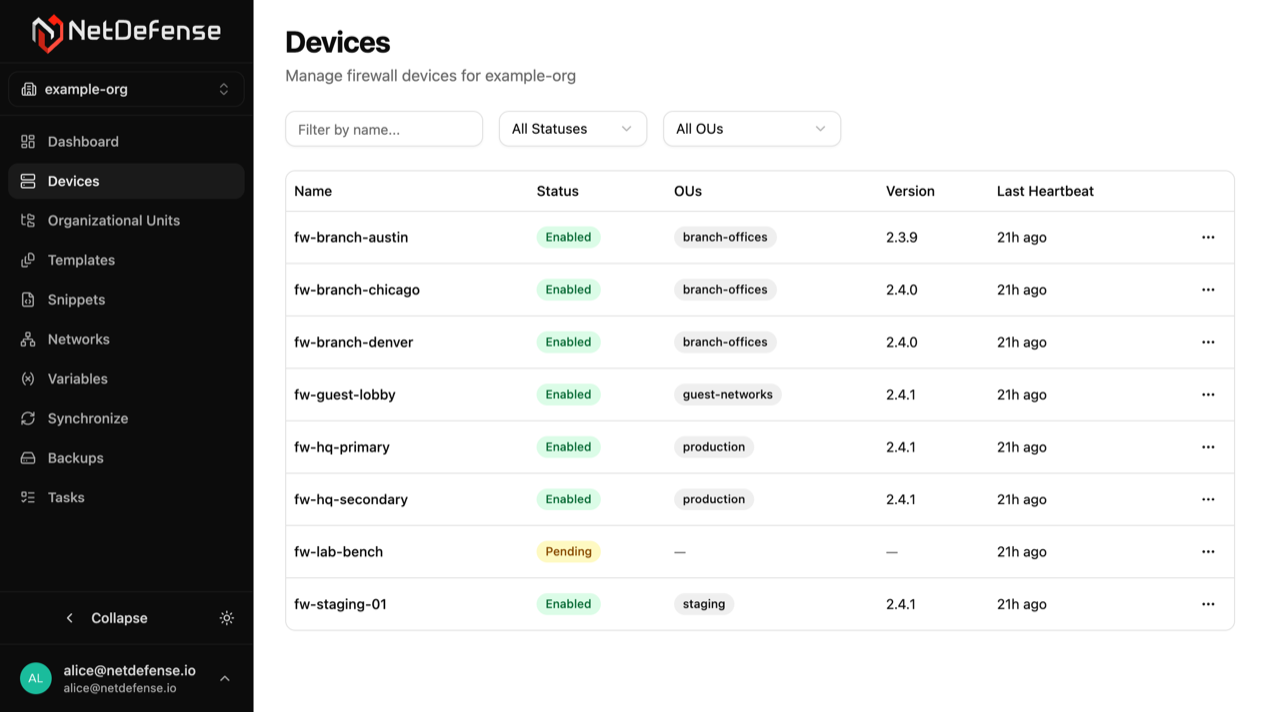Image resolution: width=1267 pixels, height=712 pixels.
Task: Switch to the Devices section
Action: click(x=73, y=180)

|---|

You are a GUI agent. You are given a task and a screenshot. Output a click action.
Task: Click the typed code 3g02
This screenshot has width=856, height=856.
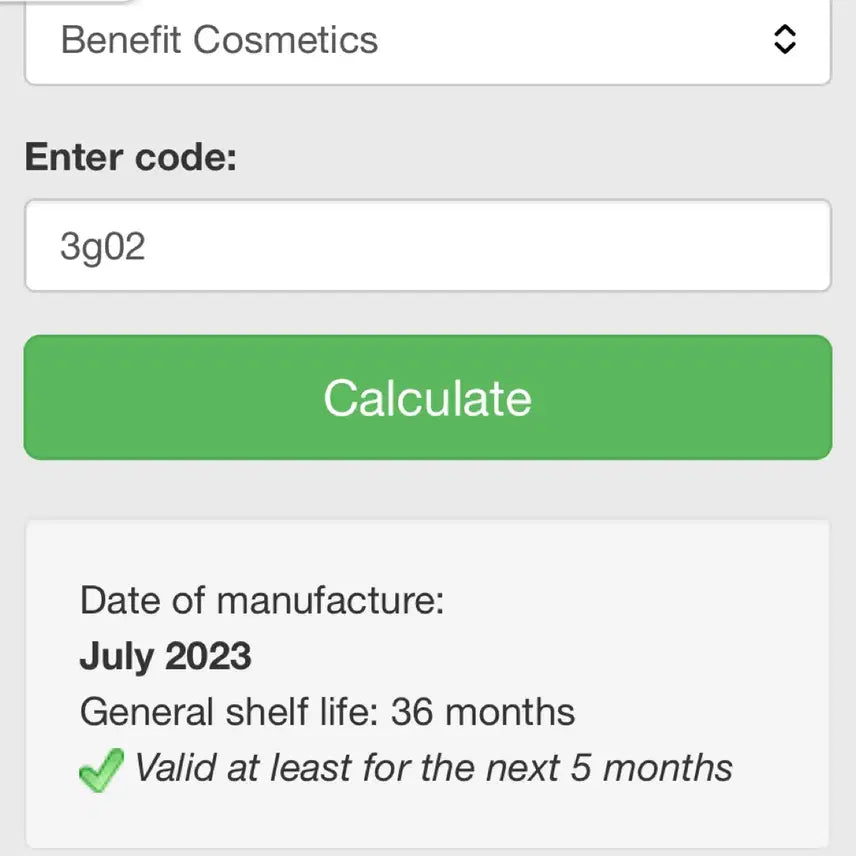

|---|

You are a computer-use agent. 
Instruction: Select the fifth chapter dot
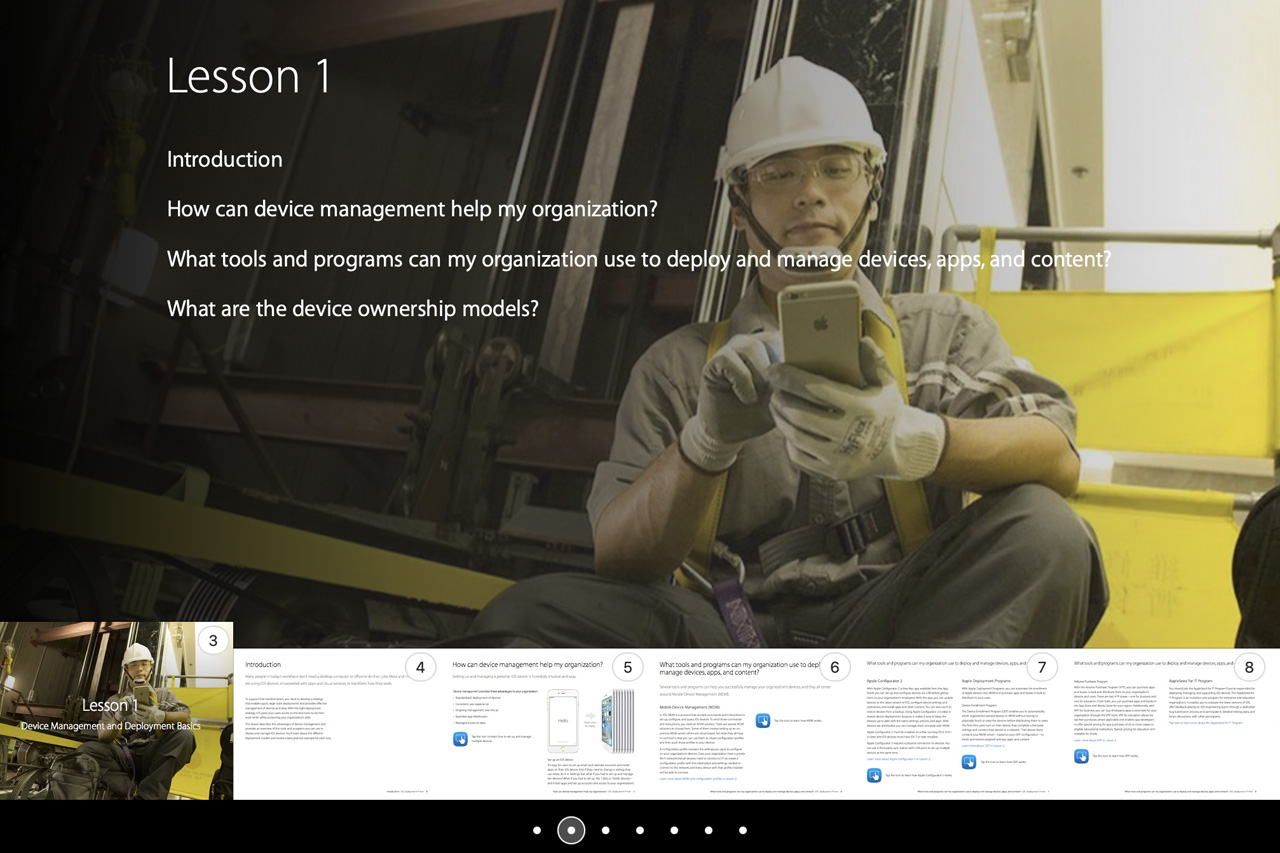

|---|

• [Exercise description]:
Find every line in the records that has the word "screenshot". Copy those lines.

• [Result]:
You are a GUI agent. You are given a task and a screenshot. Output a click action.
This screenshot has width=856, height=856.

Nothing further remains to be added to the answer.